◆ **WORK REQUIRED**
Copy the following listing line for line, without changing anything.
((
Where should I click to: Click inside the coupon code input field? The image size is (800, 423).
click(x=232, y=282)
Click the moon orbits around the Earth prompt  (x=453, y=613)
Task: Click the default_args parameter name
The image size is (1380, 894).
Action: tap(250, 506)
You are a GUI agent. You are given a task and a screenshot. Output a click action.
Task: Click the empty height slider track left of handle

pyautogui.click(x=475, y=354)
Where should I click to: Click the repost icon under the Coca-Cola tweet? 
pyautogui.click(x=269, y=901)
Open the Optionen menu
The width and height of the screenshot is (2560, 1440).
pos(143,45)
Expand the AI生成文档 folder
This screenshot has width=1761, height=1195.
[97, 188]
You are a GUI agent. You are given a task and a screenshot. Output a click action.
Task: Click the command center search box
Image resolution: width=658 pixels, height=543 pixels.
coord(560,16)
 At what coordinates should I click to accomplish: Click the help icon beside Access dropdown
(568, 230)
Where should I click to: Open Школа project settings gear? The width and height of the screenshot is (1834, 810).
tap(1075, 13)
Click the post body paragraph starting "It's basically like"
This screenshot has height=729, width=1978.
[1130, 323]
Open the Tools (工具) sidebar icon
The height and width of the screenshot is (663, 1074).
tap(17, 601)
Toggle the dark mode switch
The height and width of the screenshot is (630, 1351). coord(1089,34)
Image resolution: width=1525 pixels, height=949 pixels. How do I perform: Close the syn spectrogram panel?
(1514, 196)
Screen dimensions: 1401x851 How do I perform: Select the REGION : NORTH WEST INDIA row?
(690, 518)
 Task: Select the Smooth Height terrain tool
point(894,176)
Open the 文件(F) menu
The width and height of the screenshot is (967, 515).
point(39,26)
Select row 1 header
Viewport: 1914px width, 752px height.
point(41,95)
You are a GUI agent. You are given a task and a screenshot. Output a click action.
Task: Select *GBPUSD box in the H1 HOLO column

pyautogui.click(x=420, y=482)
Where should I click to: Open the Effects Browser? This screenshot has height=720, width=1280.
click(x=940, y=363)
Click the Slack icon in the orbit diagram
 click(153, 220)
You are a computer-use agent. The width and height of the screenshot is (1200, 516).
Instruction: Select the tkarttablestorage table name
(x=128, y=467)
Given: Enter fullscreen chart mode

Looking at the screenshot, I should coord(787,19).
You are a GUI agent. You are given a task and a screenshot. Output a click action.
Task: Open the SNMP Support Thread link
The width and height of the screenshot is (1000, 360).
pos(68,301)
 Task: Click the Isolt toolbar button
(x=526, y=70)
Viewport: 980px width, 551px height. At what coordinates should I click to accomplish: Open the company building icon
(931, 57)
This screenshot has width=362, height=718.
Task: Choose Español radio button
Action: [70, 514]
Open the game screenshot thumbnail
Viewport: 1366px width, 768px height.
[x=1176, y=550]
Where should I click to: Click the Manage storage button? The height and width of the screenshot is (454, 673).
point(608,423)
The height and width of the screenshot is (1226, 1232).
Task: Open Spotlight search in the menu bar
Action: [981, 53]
))
◆ **RESPONSE FOR THIS EXERCISE**
Where should I click to: Click inside the coupon code input field? The image size is (800, 423).
click(x=232, y=282)
Click the moon orbits around the Earth prompt  (x=453, y=613)
Task: Click the default_args parameter name
The image size is (1380, 894).
Action: tap(250, 506)
You are a GUI agent. You are given a task and a screenshot. Output a click action.
Task: Click the empty height slider track left of handle

pyautogui.click(x=475, y=354)
Where should I click to: Click the repost icon under the Coca-Cola tweet? 
pyautogui.click(x=269, y=901)
Open the Optionen menu
The width and height of the screenshot is (2560, 1440).
pos(143,45)
Expand the AI生成文档 folder
This screenshot has width=1761, height=1195.
[97, 188]
You are a GUI agent. You are given a task and a screenshot. Output a click action.
Task: Click the command center search box
Image resolution: width=658 pixels, height=543 pixels.
coord(560,16)
 At what coordinates should I click to accomplish: Click the help icon beside Access dropdown
(568, 230)
Where should I click to: Open Школа project settings gear? The width and height of the screenshot is (1834, 810).
tap(1075, 13)
Click the post body paragraph starting "It's basically like"
This screenshot has height=729, width=1978.
[1130, 323]
Open the Tools (工具) sidebar icon
The height and width of the screenshot is (663, 1074).
tap(17, 601)
Toggle the dark mode switch
The height and width of the screenshot is (630, 1351). coord(1089,34)
Image resolution: width=1525 pixels, height=949 pixels. How do I perform: Close the syn spectrogram panel?
(1514, 196)
Screen dimensions: 1401x851 How do I perform: Select the REGION : NORTH WEST INDIA row?
(690, 518)
 Task: Select the Smooth Height terrain tool
point(894,176)
Open the 文件(F) menu
The width and height of the screenshot is (967, 515).
point(39,26)
Select row 1 header
Viewport: 1914px width, 752px height.
point(41,95)
You are a GUI agent. You are given a task and a screenshot. Output a click action.
Task: Select *GBPUSD box in the H1 HOLO column

pyautogui.click(x=420, y=482)
Where should I click to: Open the Effects Browser? This screenshot has height=720, width=1280.
click(x=940, y=363)
Click the Slack icon in the orbit diagram
 click(153, 220)
You are a computer-use agent. The width and height of the screenshot is (1200, 516).
Instruction: Select the tkarttablestorage table name
(x=128, y=467)
Given: Enter fullscreen chart mode

Looking at the screenshot, I should coord(787,19).
You are a GUI agent. You are given a task and a screenshot. Output a click action.
Task: Open the SNMP Support Thread link
The width and height of the screenshot is (1000, 360).
pos(68,301)
 Task: Click the Isolt toolbar button
(x=526, y=70)
Viewport: 980px width, 551px height. At what coordinates should I click to accomplish: Open the company building icon
(931, 57)
This screenshot has width=362, height=718.
Task: Choose Español radio button
Action: [70, 514]
Open the game screenshot thumbnail
Viewport: 1366px width, 768px height.
[x=1176, y=550]
Where should I click to: Click the Manage storage button? The height and width of the screenshot is (454, 673).
point(608,423)
The height and width of the screenshot is (1226, 1232).
Task: Open Spotlight search in the menu bar
Action: [981, 53]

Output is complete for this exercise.